__Your task__. Report each line of the records below that uses the word "computer".

__Supplied records__.
_ _ _ _
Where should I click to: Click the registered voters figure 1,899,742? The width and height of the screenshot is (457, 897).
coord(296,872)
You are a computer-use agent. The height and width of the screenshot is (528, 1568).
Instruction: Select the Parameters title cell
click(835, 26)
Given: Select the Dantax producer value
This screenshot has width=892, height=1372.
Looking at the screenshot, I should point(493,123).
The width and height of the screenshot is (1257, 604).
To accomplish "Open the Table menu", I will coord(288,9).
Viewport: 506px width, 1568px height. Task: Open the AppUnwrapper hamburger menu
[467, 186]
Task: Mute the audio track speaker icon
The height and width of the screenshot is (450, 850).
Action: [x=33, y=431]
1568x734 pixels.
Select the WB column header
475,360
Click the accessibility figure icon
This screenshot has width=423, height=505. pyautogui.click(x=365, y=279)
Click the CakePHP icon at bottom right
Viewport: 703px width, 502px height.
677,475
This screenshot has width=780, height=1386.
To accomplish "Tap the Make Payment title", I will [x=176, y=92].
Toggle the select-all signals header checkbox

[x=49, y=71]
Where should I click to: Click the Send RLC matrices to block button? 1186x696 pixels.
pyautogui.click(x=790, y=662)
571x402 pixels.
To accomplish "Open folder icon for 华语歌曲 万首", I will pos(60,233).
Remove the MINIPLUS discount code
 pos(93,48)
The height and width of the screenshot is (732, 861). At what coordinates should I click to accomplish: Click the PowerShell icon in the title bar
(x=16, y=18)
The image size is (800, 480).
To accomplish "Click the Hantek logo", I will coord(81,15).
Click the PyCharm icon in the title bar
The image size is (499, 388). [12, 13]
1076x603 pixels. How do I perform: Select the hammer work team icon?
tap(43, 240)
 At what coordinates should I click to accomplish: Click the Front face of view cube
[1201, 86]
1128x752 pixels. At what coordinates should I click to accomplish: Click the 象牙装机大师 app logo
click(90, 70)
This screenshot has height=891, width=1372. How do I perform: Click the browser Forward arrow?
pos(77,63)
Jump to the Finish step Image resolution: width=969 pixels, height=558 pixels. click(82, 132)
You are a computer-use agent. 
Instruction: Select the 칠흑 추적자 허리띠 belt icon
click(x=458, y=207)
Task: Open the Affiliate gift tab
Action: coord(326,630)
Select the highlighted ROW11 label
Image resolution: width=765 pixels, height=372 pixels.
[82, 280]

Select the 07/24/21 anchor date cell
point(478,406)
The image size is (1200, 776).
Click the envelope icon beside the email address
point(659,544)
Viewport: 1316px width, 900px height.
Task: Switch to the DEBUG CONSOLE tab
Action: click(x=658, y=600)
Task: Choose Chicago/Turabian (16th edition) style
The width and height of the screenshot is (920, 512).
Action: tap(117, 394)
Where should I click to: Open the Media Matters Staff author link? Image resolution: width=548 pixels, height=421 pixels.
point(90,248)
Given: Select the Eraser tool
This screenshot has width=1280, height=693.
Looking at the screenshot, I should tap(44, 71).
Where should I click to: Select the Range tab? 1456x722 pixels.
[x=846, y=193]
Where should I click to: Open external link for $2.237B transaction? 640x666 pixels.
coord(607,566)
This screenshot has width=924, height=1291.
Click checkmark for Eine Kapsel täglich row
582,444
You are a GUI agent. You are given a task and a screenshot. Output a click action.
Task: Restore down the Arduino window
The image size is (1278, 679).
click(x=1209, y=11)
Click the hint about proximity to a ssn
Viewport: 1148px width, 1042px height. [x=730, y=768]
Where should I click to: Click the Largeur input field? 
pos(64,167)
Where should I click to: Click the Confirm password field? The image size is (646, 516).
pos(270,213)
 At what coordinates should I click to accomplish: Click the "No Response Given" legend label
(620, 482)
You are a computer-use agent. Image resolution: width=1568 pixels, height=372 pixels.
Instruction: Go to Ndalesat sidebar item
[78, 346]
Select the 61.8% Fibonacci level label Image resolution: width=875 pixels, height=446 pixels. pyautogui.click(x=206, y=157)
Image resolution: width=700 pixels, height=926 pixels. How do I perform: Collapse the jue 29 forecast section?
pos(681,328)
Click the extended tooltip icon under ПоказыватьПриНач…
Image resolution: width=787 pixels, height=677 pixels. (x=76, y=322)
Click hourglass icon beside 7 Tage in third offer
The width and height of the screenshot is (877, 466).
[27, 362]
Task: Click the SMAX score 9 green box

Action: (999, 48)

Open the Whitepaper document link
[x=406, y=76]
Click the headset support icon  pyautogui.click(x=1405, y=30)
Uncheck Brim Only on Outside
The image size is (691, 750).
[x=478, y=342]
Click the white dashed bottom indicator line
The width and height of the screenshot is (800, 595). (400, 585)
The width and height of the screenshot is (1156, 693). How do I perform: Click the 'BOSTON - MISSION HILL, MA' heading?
_ _ _ _
__The completed task__.
You are a computer-use agent. The height and width of the screenshot is (528, 1568).
You are a computer-use agent. 
You are a computer-use agent. Image resolution: width=1568 pixels, height=372 pixels.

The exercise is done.